Kasih yang tidak terpecah-pecah. Setiap pribadi dalam keluarga terikat dalam hubungan darah, dalam kesatuan. Setiap pribadi harus mengasihi pribadi yang lain dengan utuh, sebab kebencian kepada yang lain, hanya akan menyakiti diri sendiri yang adalah bagian yang tidak dapat dipisahkan dalam keluarga.

Kasih yang belajar dari Kasih Tuhan. Dalam keluarga, Kristus adalah “Tamu yang tetap”. Kristus adalah “pihak ketiga” yang harus ada dalam setiap relasi pribadi, baik antara suami dan isteri maupun orang tua dan anak, serta antar famili. Setiap pribadi harus terus belajar dari Kristus dalam mengasihi yang lain, dengan setia dan tidak pernah berhenti. Setiap pagi selalu baru.

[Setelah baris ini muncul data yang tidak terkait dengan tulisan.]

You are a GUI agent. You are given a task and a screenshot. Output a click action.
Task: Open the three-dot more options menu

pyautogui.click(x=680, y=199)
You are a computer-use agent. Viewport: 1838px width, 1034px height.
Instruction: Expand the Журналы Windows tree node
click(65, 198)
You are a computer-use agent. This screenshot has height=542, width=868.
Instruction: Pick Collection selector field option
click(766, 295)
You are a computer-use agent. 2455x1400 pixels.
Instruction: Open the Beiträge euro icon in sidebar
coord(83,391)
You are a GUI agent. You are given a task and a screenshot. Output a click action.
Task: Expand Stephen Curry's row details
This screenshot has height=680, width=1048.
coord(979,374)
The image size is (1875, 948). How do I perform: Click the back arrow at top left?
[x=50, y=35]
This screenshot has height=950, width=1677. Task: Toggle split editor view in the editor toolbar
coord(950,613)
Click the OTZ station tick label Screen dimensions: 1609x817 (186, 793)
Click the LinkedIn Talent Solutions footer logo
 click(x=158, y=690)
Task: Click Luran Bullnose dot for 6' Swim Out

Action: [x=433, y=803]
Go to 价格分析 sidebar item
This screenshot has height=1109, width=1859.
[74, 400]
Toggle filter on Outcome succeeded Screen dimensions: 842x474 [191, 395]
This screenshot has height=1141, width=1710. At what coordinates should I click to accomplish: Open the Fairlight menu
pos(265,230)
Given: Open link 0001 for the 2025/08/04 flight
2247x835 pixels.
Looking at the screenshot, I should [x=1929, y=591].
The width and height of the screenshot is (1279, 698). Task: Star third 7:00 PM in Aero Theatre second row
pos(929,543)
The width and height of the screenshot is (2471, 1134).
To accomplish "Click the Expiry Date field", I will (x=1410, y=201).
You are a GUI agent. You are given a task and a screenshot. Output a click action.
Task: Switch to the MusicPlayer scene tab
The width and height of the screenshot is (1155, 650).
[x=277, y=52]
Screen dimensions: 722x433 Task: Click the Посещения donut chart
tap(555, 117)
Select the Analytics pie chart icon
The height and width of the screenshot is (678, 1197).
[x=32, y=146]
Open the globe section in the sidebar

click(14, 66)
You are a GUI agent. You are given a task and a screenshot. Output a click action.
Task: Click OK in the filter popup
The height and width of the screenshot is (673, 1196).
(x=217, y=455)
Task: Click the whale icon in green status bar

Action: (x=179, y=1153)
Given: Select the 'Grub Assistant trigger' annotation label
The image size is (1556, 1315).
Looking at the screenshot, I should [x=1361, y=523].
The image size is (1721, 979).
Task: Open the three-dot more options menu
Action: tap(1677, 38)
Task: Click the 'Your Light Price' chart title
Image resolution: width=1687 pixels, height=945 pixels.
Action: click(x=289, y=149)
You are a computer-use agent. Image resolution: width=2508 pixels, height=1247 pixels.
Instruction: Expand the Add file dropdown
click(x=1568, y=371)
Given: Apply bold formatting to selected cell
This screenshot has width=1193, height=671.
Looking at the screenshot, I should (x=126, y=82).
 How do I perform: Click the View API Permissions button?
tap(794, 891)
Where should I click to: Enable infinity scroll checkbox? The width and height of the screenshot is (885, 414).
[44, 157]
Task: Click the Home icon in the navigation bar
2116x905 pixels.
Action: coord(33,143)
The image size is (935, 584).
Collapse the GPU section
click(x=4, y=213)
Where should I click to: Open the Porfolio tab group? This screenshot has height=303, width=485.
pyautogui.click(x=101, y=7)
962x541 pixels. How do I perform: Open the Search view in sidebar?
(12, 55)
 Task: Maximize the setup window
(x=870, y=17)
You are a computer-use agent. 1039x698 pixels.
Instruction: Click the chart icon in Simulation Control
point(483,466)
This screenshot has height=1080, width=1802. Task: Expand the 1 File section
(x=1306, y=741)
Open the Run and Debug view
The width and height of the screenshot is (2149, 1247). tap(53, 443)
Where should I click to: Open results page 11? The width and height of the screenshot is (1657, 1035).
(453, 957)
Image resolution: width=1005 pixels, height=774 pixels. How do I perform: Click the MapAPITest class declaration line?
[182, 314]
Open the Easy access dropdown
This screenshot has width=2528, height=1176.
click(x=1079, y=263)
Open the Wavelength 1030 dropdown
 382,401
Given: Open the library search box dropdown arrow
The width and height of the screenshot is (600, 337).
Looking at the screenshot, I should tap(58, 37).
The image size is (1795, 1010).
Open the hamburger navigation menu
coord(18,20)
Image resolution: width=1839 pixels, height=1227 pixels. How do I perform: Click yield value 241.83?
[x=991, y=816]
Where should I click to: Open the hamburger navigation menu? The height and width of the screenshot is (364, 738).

Selamat memasuki bulan keluarga. Selamat mengasihi Kristus dan keluarga Saudara. Ingatlah bahwa kita tidak pernah sendirian. Kristus hadir dalam kehidupan keluarga kita, sehingga pada waktu kita menghadapi rupa-rupa masalah, kita dimampukannya untuk menggunakan “kendali kasih” dan melenyapkan “kendali kuasa”.